BNP CEO denies contact with Qatar about investment

Author: 
REUTERS
Publication Date: 
Fri, 2011-09-23 19:51

Deteriorating confidence in French banks’ ability to withstand the euro zone debt crisis has hit their share prices hard and ramped up their cost of US dollar funding, but Prot insisted in a radio interview the bank was operating normally.
Shares in BNP were down 5 percent at 23.23 euros at 1123 GMT, in line with banking stocks across Europe, pummelled by darkening clouds on the economic horizon. French rivals Societe Generale and Credit Agricole were down 7.4 percent and 7.7 percent, while Britain’s Barclays was down 6.3 percent, and Spain’s Santander down 5 percent.
A Qatar-based source told Reuters late on Wednesday that the resource-rich emirate had talked to BNP and banks across France over taking a possible stake, given their “tremendous need” for capital.
Meanwhile, a report in the Financial Times said BNP executives were to tour Abu Dhabi as well as Qatar in a bid to raise fresh capital.
“I formally deny this,” Prot told BFM Radio when he was asked about the reports. “We have no particular contact because we don’t need a capital increase.”
Prot said any contact with Qatar’s sovereign wealth fund consisted of a “routine visit, nothing more.”  
A BNP spokeswoman earlier also denied as “pure fantasy” a report in the FT saying BNP had asked for “emergency stress tests” to pinpoint weaknesses in France’s banking system. 
Fears are spreading beyond the solvency and liquidity position of French and European banks to the health of the broader economy. A grim outlook for the US from the Federal Reserve and signs of a slowing in China and Germany sent world stocks tumbling and drove investors into safer currencies and government bonds.
“It’s all a question of confidence,” said Francois Chaulet, fund manager at Montsegur Finance in Paris. “What could restore confidence? A real solution for Europe.” 
Elsewhere on Thursday, Deutsche Bank Chief Executive Josef Ackermann said the single-currency bloc was under stress from the sovereign debt crisis, though he insisted the euro was sound. 
Chaulet said that even a potential investment from Qatar of around 2 billion euros would be “worthless” in the face of a deterioration of the euro debt crisis and said market valuations of euro sovereign debt implied potentially “colossal” losses for the banks if they were fully marked.
BNP, which has already taken a 21 percent haircut on part of its 4 billion-euro ($5.5 billion) Greek debt portfolio, would be able to absorb further potential writedowns, Prot told BFM Radio. But he ruled out marking down the bank’s 20.8 billion-euro Italian portfolio, saying there was no need.
Acknowledging there were worries in the market, Prot nonetheless insisted French banks were not in peril and threw the ball back into the euro zone policymakers’ court.

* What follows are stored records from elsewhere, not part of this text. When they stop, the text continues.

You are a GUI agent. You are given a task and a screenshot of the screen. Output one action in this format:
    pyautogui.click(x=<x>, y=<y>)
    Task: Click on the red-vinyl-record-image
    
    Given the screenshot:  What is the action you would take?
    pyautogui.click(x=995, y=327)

“What is important is to put into place rapidly what was decided on July 21 ... and for the EU to take all necessary measures to strengthen the credibility of the euro zone,” he said, referring to a July eurozone agreement to allow the 440 billion-euro European stability facility to buy sovereign bonds to prop up struggling states.
Commenting on the possibility of the French state intervening in its banking system, Prot said this was “not in (BNP’s) plans.”
A Mideast investment in French banks would have echoes of the peak of the financial crisis in 2008, when Qatar and Abu Dhabi bought stakes in Barclays as part of a capital increase that helped the lender stay independent while rivals Royal Bank of Scotland and Lloyds ended up part-nationalized.
But today’s crisis is not so easily resolved, one bank analyst said.
“If Qatar had been the way out of the slump, the stock would have reacted positively,” he said. “The fact is that if the Italian situation gets worse, a couple billion euros won’t help.”